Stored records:

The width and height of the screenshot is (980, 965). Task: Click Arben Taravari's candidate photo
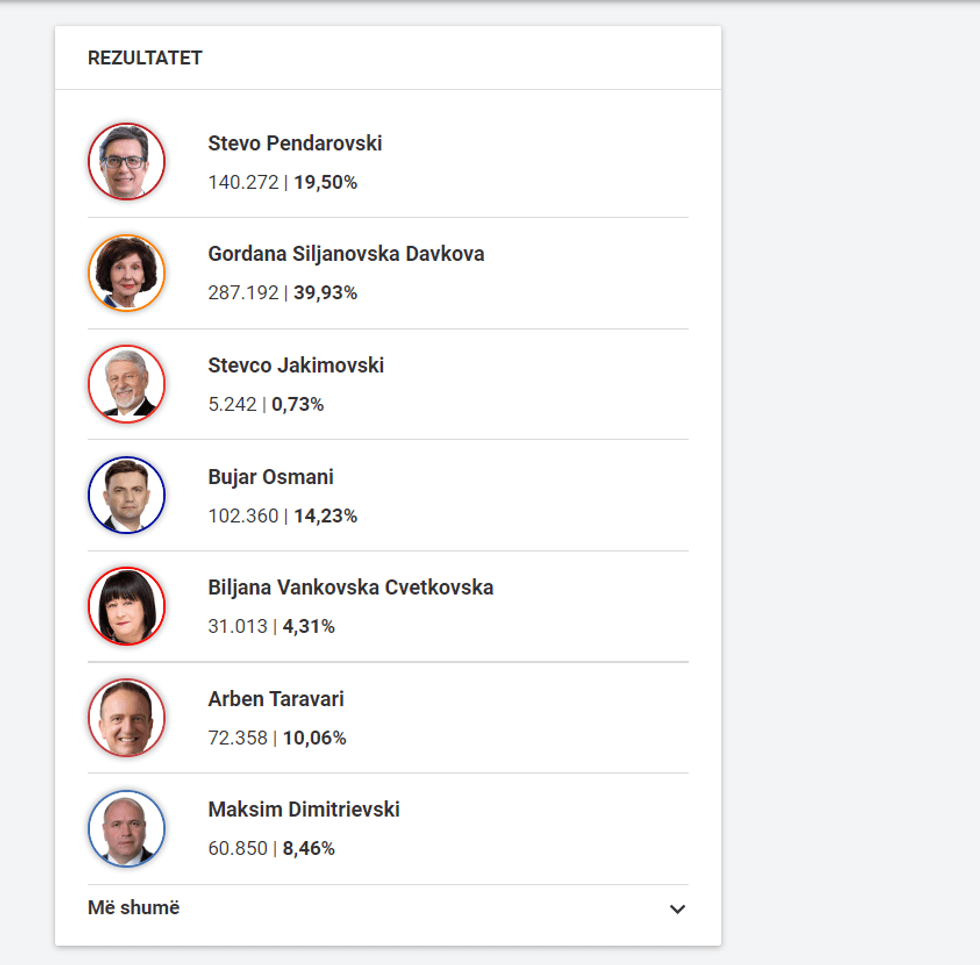click(x=126, y=718)
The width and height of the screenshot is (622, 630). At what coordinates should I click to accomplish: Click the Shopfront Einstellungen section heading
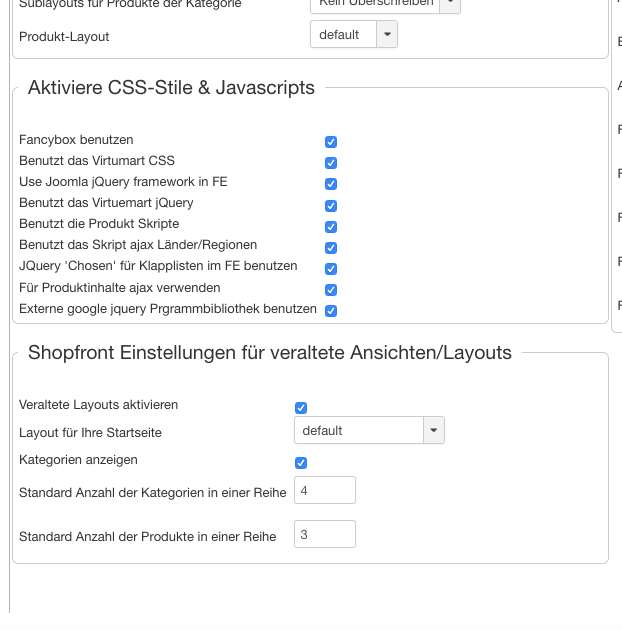pyautogui.click(x=270, y=353)
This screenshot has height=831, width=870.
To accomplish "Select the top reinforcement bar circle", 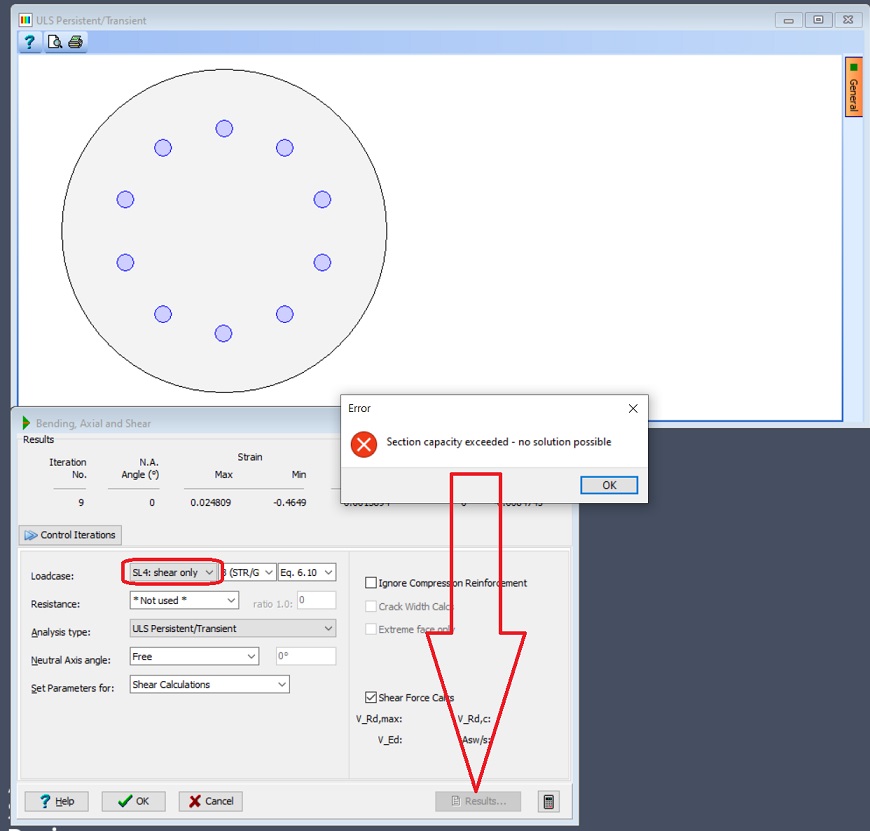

## Exercise
Every line above has to be output exactly; the pictures must be dropped.

## Response to the task
The width and height of the screenshot is (980, 965). Task: Click Arben Taravari's candidate photo
click(x=126, y=718)
The width and height of the screenshot is (622, 630). At what coordinates should I click to accomplish: Click the Shopfront Einstellungen section heading
pyautogui.click(x=270, y=353)
This screenshot has height=831, width=870.
To accomplish "Select the top reinforcement bar circle", 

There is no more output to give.